Она собрала волосы узлом и заколола длинными серебряными шпильками. Повернулась к Туюру, который молча ожидал с уже засученными рукавами, кивнула ему. Потянула за узел, и тонкое полотно, обернутое вокруг её тела, упало вниз. Она переступила через ткань и подошла к лавке, покрытой шелковым одеялом, и легла лицом вниз.
— Спину, моя тани? — раб подошел, сразу принимаясь за дело. — Плечи и колени?
Сначала погладил плечи, потом его ладони скользнули по спине вдоль позвоночника, обняли на мгновение тонкую талию, обернутую тонкой цепью зачарованного пояса, и вернулись к плечам. Первые прикосновения были мягкими и легкими, но каждое следующее становилось сильнее, пальца глубже давили на тело…

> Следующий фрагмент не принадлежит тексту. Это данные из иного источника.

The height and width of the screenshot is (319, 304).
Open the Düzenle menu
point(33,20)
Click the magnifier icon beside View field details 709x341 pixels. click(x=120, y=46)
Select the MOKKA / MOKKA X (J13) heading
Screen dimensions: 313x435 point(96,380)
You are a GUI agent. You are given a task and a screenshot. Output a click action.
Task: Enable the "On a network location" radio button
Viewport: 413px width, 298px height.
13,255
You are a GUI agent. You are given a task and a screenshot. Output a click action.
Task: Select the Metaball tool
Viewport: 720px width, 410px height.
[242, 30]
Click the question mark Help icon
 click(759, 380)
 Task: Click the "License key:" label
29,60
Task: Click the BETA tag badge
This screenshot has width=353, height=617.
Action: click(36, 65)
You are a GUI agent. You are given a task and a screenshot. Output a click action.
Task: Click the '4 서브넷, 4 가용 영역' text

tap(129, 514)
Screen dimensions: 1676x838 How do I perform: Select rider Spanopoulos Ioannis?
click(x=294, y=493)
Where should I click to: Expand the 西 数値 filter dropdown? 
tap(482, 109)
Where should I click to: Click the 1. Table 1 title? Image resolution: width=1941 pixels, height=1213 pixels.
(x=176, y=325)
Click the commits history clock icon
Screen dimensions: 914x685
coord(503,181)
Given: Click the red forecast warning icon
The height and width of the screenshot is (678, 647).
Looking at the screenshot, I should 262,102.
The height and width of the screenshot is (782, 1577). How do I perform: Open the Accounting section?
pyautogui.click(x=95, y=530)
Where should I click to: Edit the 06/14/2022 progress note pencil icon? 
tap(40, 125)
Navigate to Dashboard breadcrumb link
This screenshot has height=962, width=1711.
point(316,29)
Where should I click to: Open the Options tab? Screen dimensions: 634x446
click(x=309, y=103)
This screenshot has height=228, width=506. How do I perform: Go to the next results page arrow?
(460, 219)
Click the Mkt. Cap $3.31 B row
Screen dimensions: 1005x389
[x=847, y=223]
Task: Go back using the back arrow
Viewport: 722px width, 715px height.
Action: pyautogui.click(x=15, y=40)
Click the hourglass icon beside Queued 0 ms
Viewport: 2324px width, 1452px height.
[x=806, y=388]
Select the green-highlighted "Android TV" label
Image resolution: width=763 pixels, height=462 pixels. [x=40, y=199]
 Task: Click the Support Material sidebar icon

Туюр был деловит, сосредоточен. И он был раб, поэтому Юна его не стеснялась. Если его хоть как-то смущало или волновало обнажённое женское тело, то он никак не давал этого понять. Его умелые руки дарили тани-хозяйке бодрость и хорошее настроение на весь день, напрочь убирали грусть или головную боль, если такая напасть случалась. Юна это ценила.
Кстати, когда Юна просыпалась рядом с мужем, крепких объятий тана Суреша было достаточно, чтобы искусство Таюра не требовалось почти никогда…
Он закончил, прикрыл порозовевшее тело хозяйки другим стёганым одеялом, более тонким, которое прежде было сложено у неё в ногах.
— Моя тани желает услышать новости?
— Новости? Что-то случилось ночью? — удивилась она и с удовольствием потянулась, — кто-то ещё перессорился?
— Нет, тани, в замке было спокойно. Разве что гонец привёз письмо. Его отнесли к кандрийцу.
— Ночью, письмо? — она удивилась. — Что-то настолько срочное? Их Кандрии?
Без особой нужды никто не станет торопиться ночью по горным дорогам.
— После рассвета, — уточнил Туюр. — Гонец приехал с другой стороны, моя тани. От князя.
— Вот как, — Юна приподнялась. — Почему тогда письмо передали лорду Сайгуру?
— Со вчерашнего вечера он заменил стражу на всех воротах, моя тани. Должно быть, хайд решил не беспокоить вас таким известием. Люди кандрийца передали ему письмо князя. Кандриец ведет себя так, словно Дьямон полон его врагов, моя тани.
— Понятно. Подай мне халат, — Юна поднялась, сбрасывая одеяло, Туюр тут же заботливо укрыл её плечи стёганым халатом: сшитым из рыхлого бархата снаружи и нежным шелковым внутри.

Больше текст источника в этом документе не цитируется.